In [0]:
%pip install -qqqq -U databricks-vectorsearch mlflow mlflow-skinny

In [0]:
dbutils.library.restartPython()

In [0]:
from databricks.vector_search.client import VectorSearchClient
from databricks.sdk.service.vectorsearch import EndpointType
import yaml

# Load configurations from YAML files
def load_config(config_file):
    with open(config_file, 'r') as f:
        return yaml.safe_load(f)

# Load configurations
rag_chain_config = load_config('rag_chain_config.yaml')
data_pipeline_config = load_config('data_pipeline_config.yaml')
destination_tables_config = load_config('destination_tables_config.yaml')

# Get Vector Search configuration

retriever_config = rag_chain_config.get('retriever_config')
VECTOR_SEARCH_INDEX = retriever_config.get('vector_search_index')
VECTOR_SEARCH_ENDPOINT = rag_chain_config.get('databricks_resources').get('vector_search_endpoint_name')
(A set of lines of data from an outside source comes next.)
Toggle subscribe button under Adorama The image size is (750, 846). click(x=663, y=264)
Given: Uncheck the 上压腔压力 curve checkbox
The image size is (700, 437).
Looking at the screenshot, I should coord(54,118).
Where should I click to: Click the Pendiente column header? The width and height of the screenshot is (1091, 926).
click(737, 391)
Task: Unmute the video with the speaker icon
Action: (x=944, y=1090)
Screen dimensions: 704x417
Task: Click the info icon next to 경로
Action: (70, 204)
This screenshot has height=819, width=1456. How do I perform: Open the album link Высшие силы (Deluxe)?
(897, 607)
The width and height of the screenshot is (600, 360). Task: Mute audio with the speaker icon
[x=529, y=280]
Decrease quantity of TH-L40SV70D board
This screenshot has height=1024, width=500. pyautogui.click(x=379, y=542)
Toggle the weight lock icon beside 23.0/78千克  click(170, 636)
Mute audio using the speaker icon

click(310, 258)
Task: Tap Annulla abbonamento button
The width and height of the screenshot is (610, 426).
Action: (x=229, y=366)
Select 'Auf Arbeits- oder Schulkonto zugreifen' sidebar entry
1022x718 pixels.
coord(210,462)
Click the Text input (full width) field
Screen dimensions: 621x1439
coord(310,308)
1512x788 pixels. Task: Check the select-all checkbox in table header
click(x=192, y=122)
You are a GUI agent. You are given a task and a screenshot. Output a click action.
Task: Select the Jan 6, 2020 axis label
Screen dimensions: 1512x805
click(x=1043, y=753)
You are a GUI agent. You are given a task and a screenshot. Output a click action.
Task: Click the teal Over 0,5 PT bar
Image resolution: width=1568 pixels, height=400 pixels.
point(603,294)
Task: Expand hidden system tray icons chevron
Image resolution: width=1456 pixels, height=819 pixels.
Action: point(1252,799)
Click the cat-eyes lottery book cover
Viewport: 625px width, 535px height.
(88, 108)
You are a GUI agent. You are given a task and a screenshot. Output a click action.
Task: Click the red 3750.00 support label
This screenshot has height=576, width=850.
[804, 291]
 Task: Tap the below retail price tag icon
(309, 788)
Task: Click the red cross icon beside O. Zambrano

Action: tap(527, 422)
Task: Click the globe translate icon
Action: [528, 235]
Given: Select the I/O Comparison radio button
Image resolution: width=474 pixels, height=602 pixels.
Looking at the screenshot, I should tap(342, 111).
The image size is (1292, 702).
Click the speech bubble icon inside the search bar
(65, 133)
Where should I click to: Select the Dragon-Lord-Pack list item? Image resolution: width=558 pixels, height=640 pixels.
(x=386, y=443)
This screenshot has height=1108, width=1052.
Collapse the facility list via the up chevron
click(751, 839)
def create_vector_search_endpoint():
    """Create the Vector Search endpoint if it doesn't exist."""
    vsc = VectorSearchClient(disable_notice=True)
    
    # Check if endpoint exists
    endpoints = vsc.list_endpoints()
    endpoint_exists = any(endpoint["name"] == VECTOR_SEARCH_ENDPOINT for endpoint in endpoints.get("endpoints", []))
    
    if not endpoint_exists:
        print(f"Creating Vector Search endpoint: {VECTOR_SEARCH_ENDPOINT}")
        vsc.create_endpoint_and_wait(VECTOR_SEARCH_ENDPOINT, endpoint_type=EndpointType.STANDARD.value)
        print("Endpoint created successfully!")
    else:
        print(f"Endpoint {VECTOR_SEARCH_ENDPOINT} already exists.")
    print(f"PASS: Vector Search endpoint `{VECTOR_SEARCH_ENDPOINT}` exists")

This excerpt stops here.